__WHAT NEEDS TO BE DONE__.
Please pull out every line of the material below that contains the string "info", matching case exactly.

%%

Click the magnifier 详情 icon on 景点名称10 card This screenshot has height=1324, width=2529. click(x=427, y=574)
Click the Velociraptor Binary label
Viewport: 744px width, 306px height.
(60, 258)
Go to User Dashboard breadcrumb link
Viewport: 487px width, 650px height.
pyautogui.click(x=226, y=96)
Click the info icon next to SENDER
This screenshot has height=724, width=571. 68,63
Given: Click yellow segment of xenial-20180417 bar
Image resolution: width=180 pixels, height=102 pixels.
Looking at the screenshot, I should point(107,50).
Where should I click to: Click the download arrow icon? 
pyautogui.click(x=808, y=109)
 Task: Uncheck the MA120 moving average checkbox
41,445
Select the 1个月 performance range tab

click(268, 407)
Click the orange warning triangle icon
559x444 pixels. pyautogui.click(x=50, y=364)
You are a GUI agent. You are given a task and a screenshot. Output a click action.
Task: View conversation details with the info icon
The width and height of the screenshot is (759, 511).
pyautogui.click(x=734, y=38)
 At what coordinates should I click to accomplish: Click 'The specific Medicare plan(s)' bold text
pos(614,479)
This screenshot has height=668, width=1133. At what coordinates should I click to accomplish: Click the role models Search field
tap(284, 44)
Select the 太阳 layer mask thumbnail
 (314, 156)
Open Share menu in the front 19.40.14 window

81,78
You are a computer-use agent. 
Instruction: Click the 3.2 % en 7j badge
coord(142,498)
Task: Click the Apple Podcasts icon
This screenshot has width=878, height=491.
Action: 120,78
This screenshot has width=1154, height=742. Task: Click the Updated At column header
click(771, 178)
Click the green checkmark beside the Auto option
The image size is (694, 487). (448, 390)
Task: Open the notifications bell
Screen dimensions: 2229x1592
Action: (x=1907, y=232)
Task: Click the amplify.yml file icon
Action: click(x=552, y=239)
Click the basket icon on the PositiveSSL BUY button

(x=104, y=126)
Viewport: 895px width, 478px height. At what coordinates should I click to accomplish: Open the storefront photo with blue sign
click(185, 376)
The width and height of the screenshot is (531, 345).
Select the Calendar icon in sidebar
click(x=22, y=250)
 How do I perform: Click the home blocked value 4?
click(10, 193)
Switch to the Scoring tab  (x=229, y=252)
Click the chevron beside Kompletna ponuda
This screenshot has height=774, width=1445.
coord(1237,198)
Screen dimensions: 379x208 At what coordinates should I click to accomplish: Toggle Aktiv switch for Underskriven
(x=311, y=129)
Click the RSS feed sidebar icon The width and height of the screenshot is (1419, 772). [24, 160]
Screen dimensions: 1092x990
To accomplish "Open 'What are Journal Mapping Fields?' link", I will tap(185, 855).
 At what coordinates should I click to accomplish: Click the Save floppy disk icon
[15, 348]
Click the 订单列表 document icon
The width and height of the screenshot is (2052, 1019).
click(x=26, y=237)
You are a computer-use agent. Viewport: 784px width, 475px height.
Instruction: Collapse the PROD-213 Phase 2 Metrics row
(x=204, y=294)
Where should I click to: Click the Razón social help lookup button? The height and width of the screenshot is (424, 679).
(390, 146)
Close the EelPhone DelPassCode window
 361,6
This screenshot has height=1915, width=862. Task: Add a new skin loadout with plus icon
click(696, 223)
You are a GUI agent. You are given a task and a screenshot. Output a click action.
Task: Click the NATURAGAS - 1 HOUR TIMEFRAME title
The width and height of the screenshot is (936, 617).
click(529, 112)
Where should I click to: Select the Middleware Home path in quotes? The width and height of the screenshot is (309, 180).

%%

__PROBLEM SOLUTION__.
Click the info icon next to SENDER
Task: View conversation details with the info icon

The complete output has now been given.